In determining VSOE for the application development services element, the separability of the application development services from the software license and the value of the services when sold on a standalone basis are considered.  The Company also considers the categorization of the services, the timing of when the services contract was signed in relation to the signing of the perpetual license contract and delivery of the software, and whether the services can be performed by others.  The Company has concluded that its application development services are not required for the customer to use the product but, rather enhance the benefits that the software can bring to the customer.  In addition, the services provided do not result in significant customization or modification of the software and are not essential to its functionality, and can also be performed by the customer or a third party.  If an application development services arrangement does qualify for separate accounting, the Company recognizes the perpetual license on a residual basis.  If an application development services arrangement does not qualify for separate accounting, the Company recognizes the perpetual license under the proportional performance model as described above.

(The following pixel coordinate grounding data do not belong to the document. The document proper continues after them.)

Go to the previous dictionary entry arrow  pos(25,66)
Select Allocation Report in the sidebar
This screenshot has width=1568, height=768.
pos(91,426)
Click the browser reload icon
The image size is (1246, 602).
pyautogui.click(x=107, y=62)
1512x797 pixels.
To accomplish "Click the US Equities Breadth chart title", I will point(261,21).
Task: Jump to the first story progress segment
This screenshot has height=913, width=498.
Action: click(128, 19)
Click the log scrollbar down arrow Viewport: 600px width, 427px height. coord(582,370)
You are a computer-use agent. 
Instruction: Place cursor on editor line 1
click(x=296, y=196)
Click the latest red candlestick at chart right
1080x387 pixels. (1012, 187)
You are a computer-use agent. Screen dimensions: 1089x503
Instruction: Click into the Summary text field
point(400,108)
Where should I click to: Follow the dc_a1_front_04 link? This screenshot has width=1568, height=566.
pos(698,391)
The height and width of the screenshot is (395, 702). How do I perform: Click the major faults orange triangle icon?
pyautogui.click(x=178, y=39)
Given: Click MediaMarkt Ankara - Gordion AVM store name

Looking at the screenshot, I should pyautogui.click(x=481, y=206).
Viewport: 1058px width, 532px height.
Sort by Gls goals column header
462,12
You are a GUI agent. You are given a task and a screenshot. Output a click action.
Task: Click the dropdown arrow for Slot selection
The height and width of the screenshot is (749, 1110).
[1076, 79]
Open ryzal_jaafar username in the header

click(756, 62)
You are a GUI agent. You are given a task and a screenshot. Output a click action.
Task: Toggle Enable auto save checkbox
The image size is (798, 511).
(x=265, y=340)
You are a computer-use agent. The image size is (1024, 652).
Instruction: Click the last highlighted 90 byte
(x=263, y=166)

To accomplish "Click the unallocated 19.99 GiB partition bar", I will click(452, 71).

When subscription arrangements are sold with application development services, the Company uses its judgment as to whether the application development services qualify as a separate unit of accounting. When subscription service arrangements involve multiple elements that qualify as separate units of accounting, the Company allocates arrangement consideration in multiple-deliverable arrangements at the inception of an arrangement to all deliverables based on the relative selling price model in accordance with the selling price hierarchy, which includes: (i) VSOE when available; (ii) TPE if VSOE is not available; and (iii) ESP if neither VSOE or TPE is available. For those subscription arrangements sold with multiple elements whereby the application development services do not qualify as a separate unit of accounting, the application services revenue is recognized ratably over the subscription period.  Subscriptions also include a PCS component, and the Company has determined that the two elements cannot be separated and must be recognized as one unit over the applicable service period.  Set up fees paid by customers in connection with subscription arrangements are deferred and recognized ratably over the longer of the life of the hosting period or the expected lives of customer relationships, which generally range from two to three years.  We continue to evaluate the length of the amortization period of the set up fees as we gain more experience with customer contract renewals and our newer product offerings.

Customer Payment Terms
 
Payment terms with customers typically require payment 30 days from invoice date. Payment terms may vary by customer but generally do not exceed 45 days from invoice date.  Invoicing for web application development services are either monthly or upon achievement of milestones and payment terms for such billings are within the standard terms described above. Invoicing for subscriptions and hosting are typically issued monthly and are generally due in the month of service.

Our agreements with customers do not provide for any refunds for services or products and therefore no specific reserve for such is maintained. In the infrequent instances where customers raise concerns over delivered products or services, we have endeavored to remedy the concern and all costs related to such matters have been insignificant in all periods presented.
 
Warranty
 
Certain arrangements include a warranty period which is generally 30 days from the completion of work. In hosting arrangements, we provide warranties of up-time reliability. We continue to monitor the conditions that are subject to the warranties to identify if a warranty claim may arise. If we determine that a warranty claim is probable, then any related cost to satisfy the warranty obligation is estimated and accrued. Warranty claims to date have been immaterial.

Reimbursable Expenses
 
In connection with certain arrangements, reimbursable expenses are incurred and billed to customers and such amounts are recognized as both revenue and cost of revenue.
 
Allowance for Doubtful Accounts

We maintain an allowance for doubtful accounts which represents estimated losses resulting from the inability, failure or refusal of our clients to make required payments.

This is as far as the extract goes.